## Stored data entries
Content starts
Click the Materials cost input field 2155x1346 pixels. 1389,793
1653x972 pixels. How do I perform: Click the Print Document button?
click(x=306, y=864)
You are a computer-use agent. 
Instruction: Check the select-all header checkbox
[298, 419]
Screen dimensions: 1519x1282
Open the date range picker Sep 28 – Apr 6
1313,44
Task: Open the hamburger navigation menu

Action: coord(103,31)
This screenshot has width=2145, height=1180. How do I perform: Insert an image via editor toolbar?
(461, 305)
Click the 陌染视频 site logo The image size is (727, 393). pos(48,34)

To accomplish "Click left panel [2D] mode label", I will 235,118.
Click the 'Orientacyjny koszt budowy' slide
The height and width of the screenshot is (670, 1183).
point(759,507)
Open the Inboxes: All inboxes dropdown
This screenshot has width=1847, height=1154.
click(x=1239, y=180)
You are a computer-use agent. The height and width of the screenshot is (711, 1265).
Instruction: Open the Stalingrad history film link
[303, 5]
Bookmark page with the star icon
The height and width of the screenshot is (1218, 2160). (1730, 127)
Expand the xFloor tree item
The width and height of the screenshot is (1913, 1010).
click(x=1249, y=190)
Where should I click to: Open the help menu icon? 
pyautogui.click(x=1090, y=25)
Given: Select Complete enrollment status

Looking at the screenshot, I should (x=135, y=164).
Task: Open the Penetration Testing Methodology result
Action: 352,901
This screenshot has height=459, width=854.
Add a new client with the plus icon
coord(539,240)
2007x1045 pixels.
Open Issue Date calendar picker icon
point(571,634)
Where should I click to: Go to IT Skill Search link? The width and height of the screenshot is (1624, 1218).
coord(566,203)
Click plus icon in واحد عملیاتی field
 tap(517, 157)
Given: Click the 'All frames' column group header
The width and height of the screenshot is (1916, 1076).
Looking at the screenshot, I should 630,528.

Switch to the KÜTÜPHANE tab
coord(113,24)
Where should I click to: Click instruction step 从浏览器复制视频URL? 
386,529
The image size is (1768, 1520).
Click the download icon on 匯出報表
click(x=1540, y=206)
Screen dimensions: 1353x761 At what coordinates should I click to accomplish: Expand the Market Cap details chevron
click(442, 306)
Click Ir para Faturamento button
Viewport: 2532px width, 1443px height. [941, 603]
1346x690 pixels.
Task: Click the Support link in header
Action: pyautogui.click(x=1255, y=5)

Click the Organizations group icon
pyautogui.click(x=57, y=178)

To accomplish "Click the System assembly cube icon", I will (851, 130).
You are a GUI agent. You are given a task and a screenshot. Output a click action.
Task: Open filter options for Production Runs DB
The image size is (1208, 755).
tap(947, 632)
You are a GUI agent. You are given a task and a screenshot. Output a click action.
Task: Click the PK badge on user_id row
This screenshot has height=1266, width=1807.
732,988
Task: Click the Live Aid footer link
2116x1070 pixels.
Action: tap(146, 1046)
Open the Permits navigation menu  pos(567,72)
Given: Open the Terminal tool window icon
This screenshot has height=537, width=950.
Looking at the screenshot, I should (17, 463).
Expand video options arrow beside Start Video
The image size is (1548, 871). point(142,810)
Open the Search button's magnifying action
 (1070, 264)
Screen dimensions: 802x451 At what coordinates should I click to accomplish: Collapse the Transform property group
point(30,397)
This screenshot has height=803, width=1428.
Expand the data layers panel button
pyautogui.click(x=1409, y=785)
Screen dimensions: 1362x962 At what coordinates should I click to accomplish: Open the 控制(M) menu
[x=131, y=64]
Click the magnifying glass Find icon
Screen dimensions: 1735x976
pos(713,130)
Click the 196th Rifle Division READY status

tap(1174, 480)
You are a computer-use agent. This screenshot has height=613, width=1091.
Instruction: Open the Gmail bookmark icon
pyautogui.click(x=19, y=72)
Content ends
## Exercise aim
Output the lines above between the one holding "Task: Open the hamburger navigation menu" and the one holding "Open the Inboxes: All inboxes dropdown", inclusive, with nothing before or after them.

## Answer below
Task: Open the hamburger navigation menu

Action: coord(103,31)
This screenshot has width=2145, height=1180. How do I perform: Insert an image via editor toolbar?
(461, 305)
Click the 陌染视频 site logo The image size is (727, 393). pos(48,34)

To accomplish "Click left panel [2D] mode label", I will 235,118.
Click the 'Orientacyjny koszt budowy' slide
The height and width of the screenshot is (670, 1183).
point(759,507)
Open the Inboxes: All inboxes dropdown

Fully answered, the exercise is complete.